Copy everything from the line containing "Task: Click the US flag icon in Code selector" down to the line containing "pos(232,579)" exactly, with both of those lines included. Omit the pictures from your copy.
[START TASK MATERIAL]
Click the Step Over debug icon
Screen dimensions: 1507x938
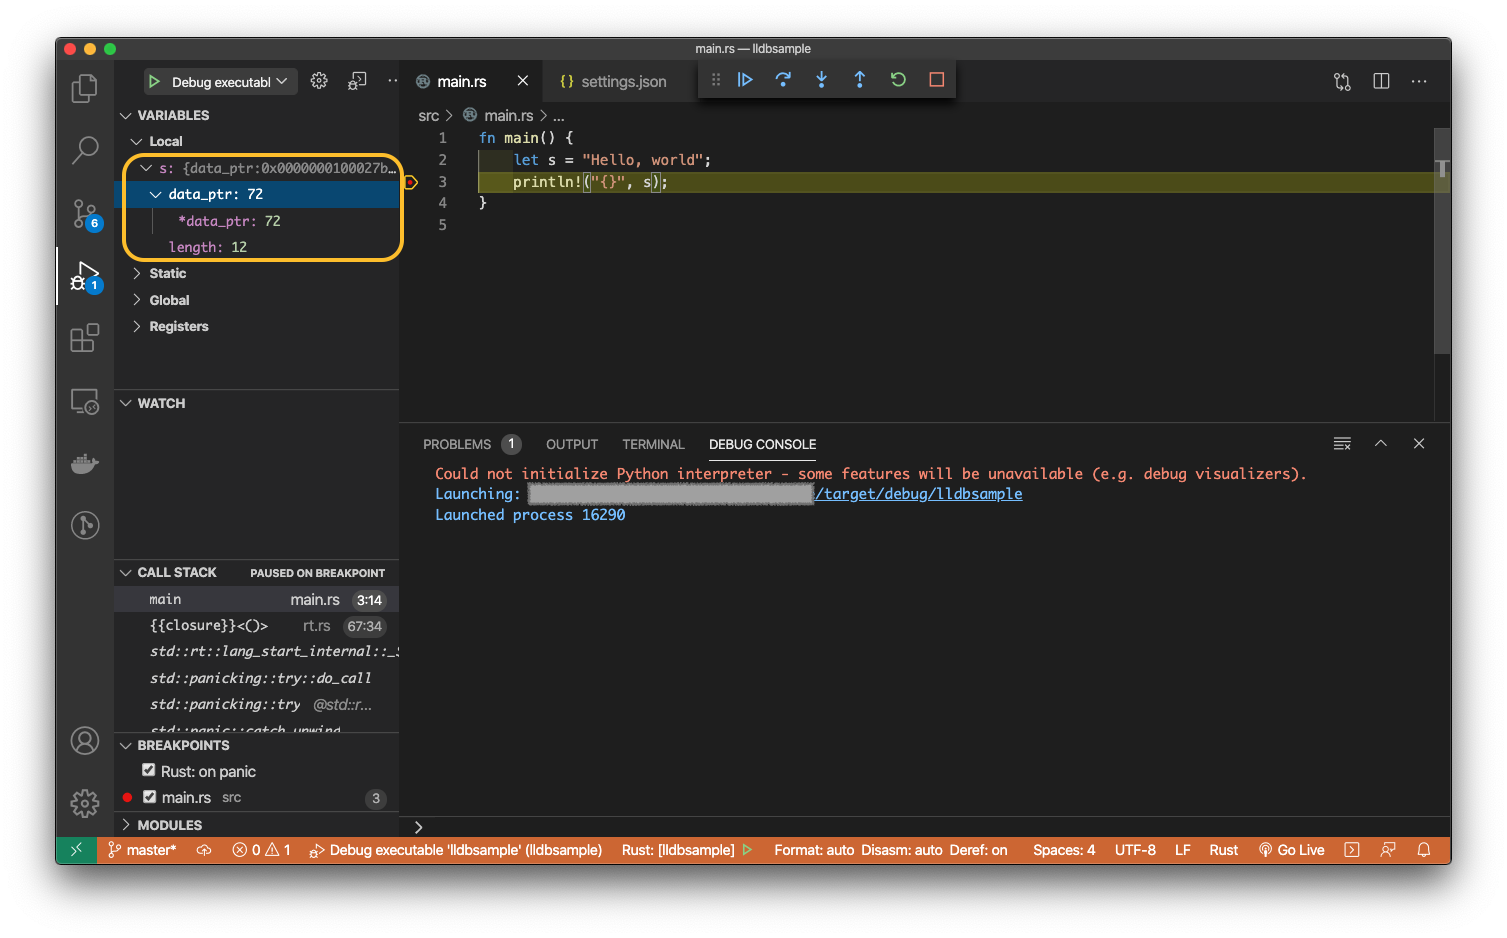[x=783, y=80]
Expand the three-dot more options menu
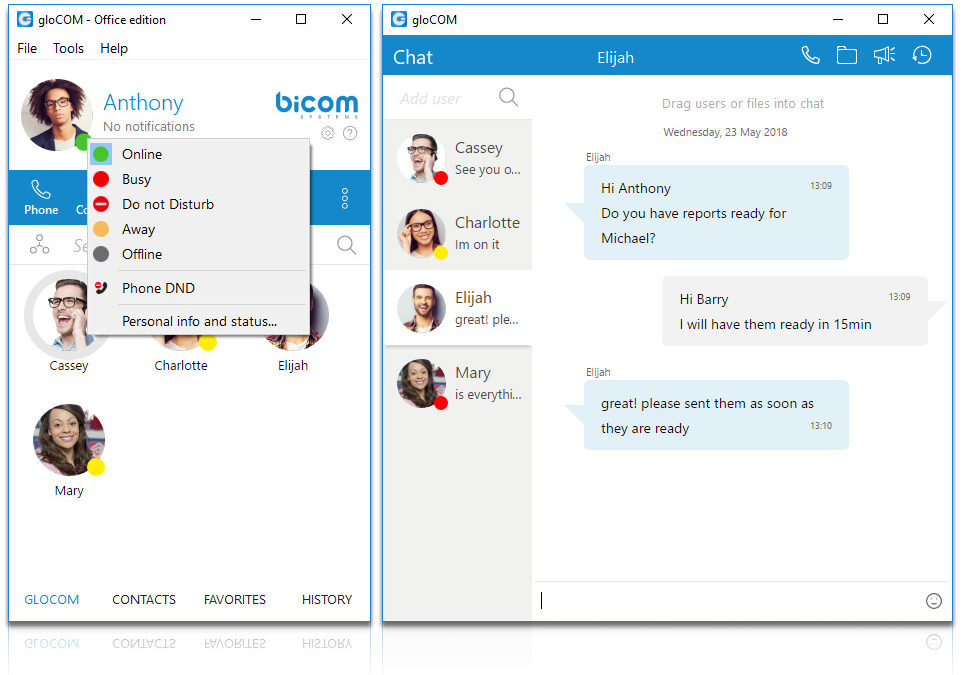 pyautogui.click(x=345, y=198)
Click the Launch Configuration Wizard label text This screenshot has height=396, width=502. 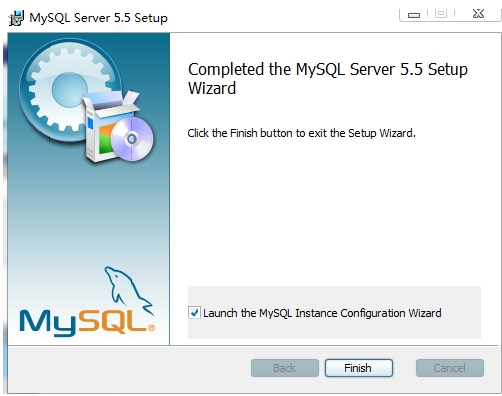click(322, 313)
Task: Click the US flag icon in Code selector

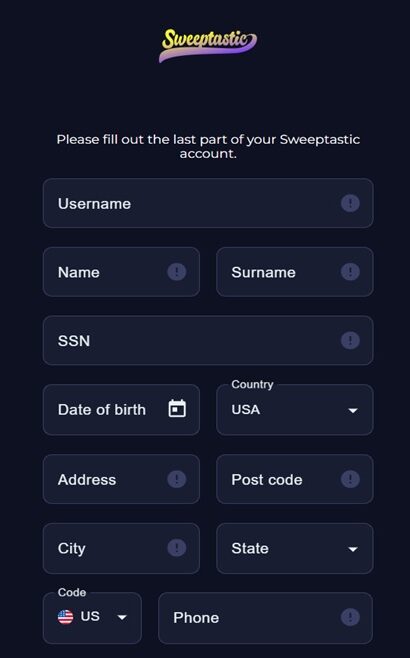Action: click(65, 617)
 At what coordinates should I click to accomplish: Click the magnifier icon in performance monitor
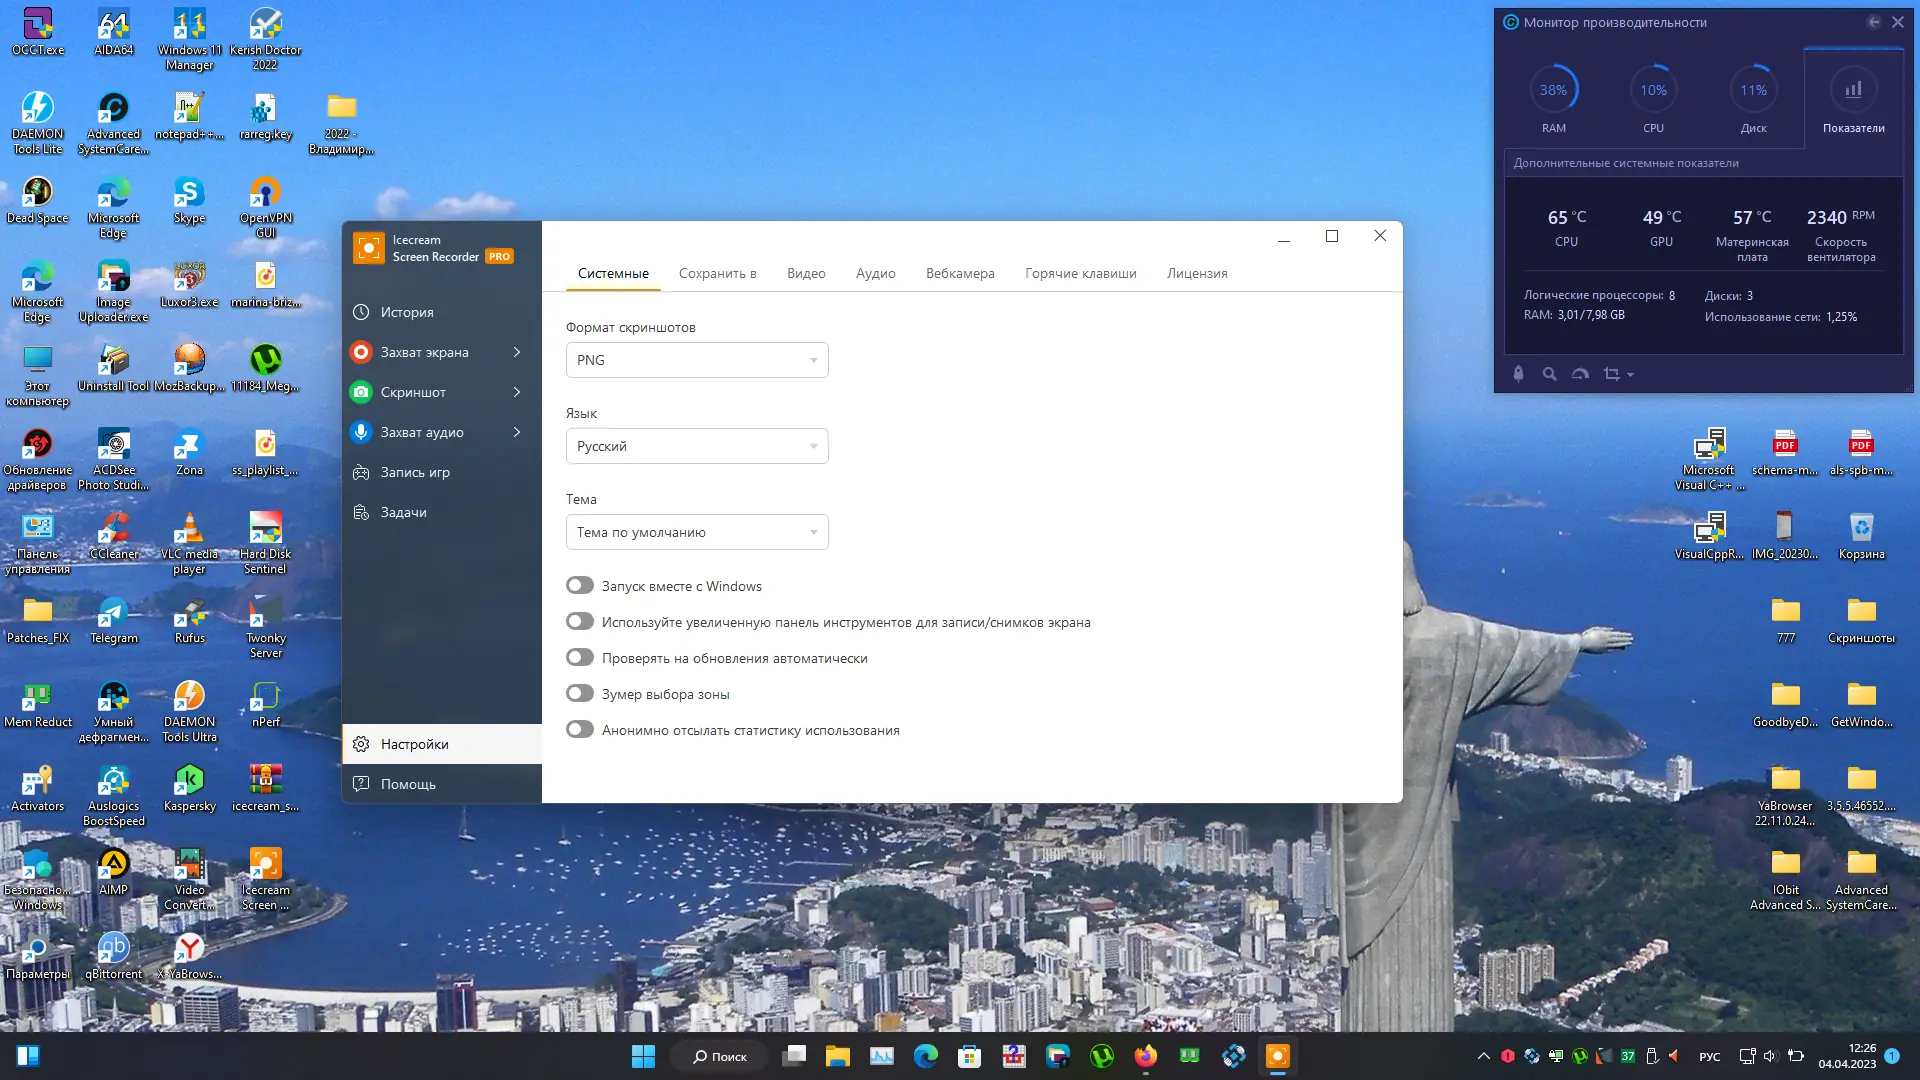click(x=1549, y=374)
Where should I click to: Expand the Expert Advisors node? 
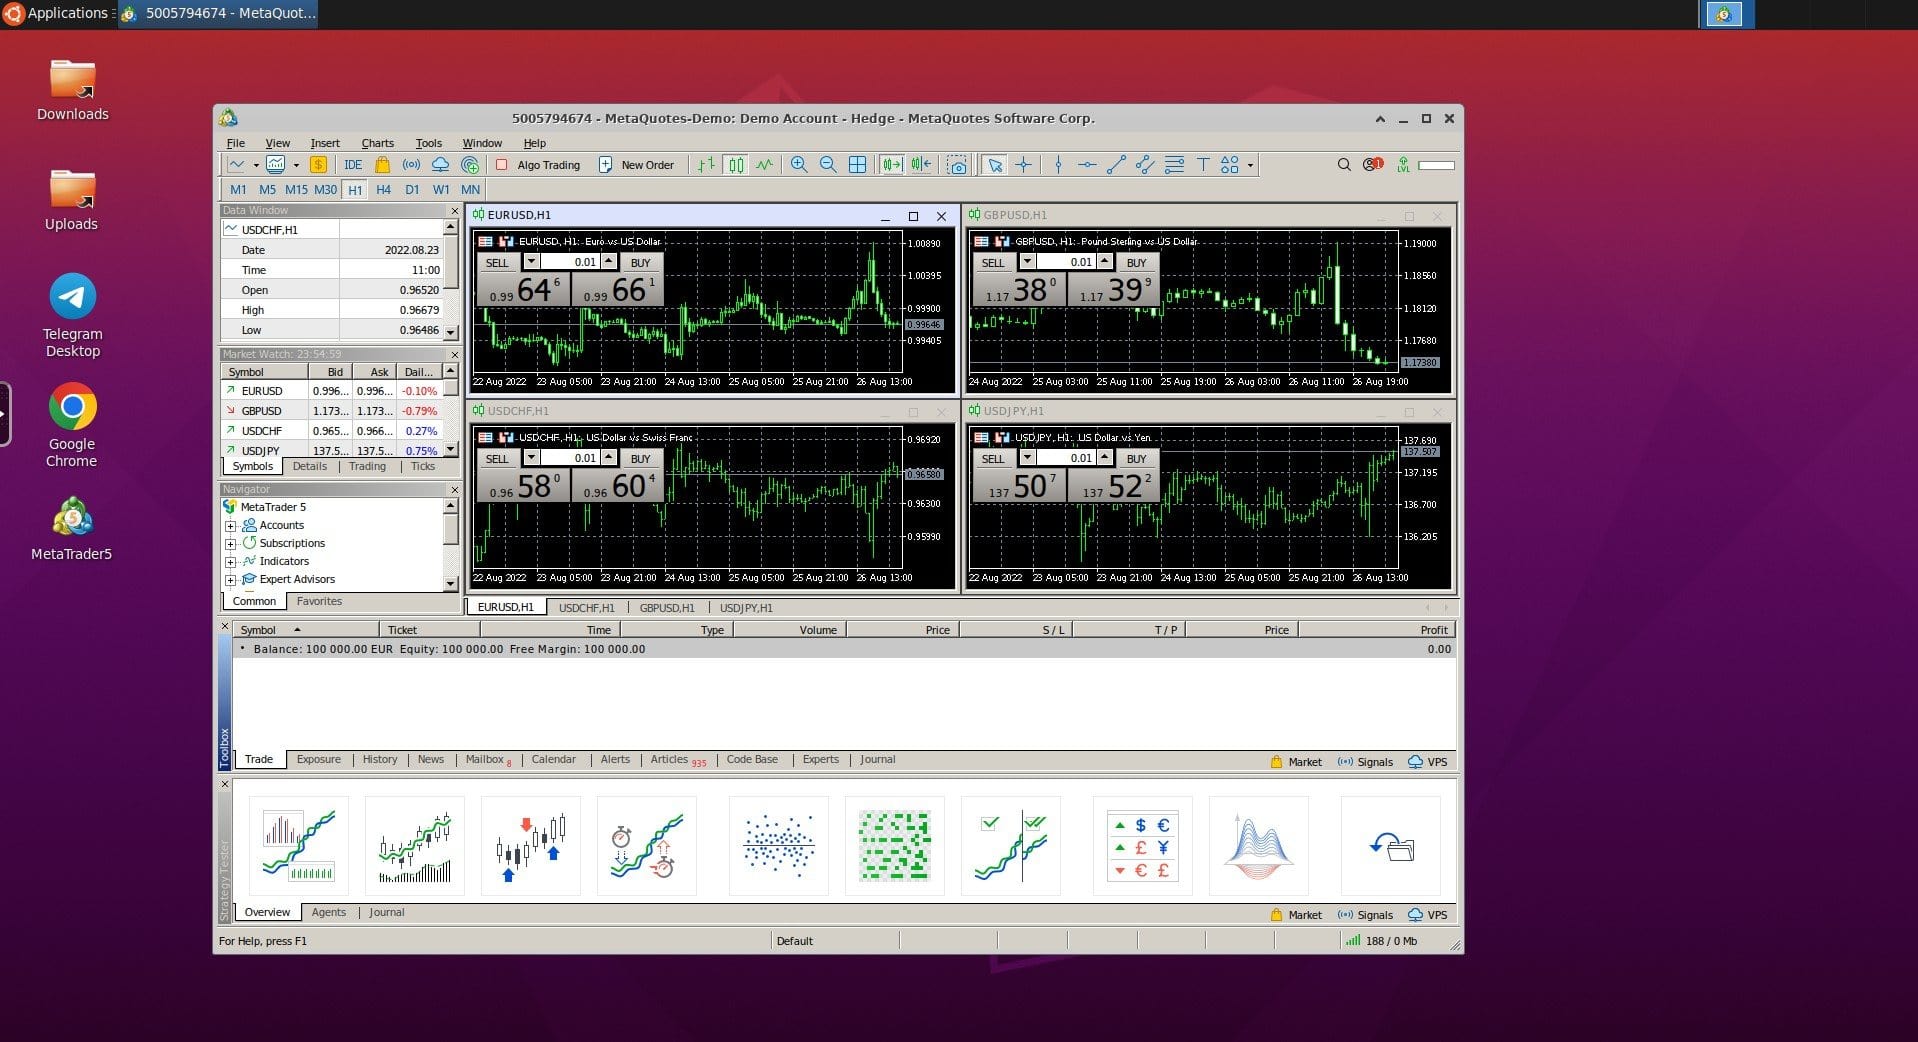pos(232,579)
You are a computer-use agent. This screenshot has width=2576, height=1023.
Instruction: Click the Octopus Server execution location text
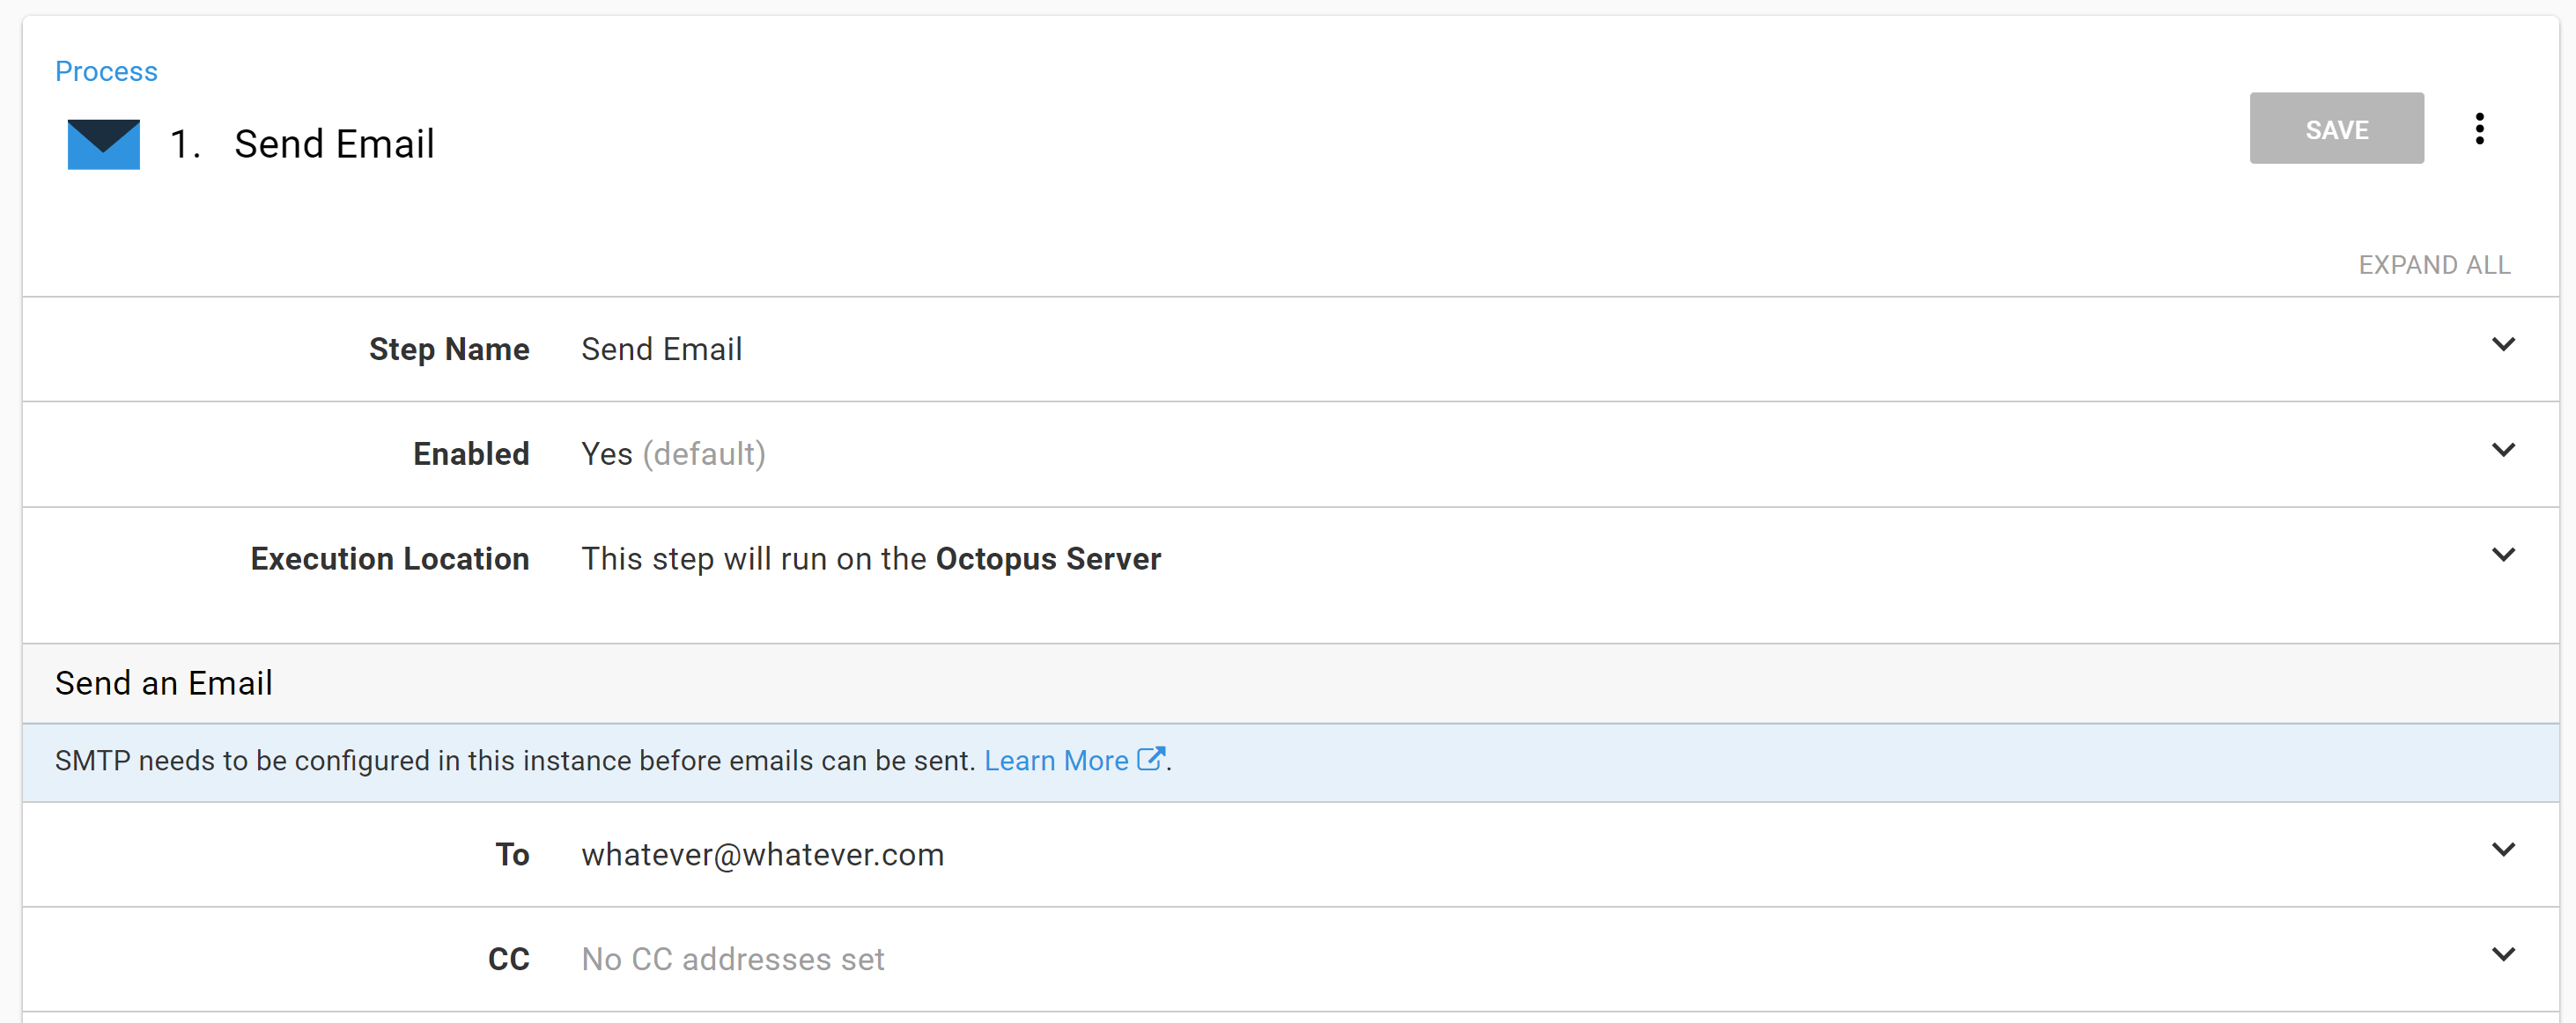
[END TASK MATERIAL]
== WRITTEN RESPONSE ==
Task: Click the US flag icon in Code selector

Action: click(65, 617)
 At what coordinates should I click to accomplish: Click the magnifier icon in performance monitor
click(x=1549, y=374)
Where should I click to: Expand the Expert Advisors node? 
pos(232,579)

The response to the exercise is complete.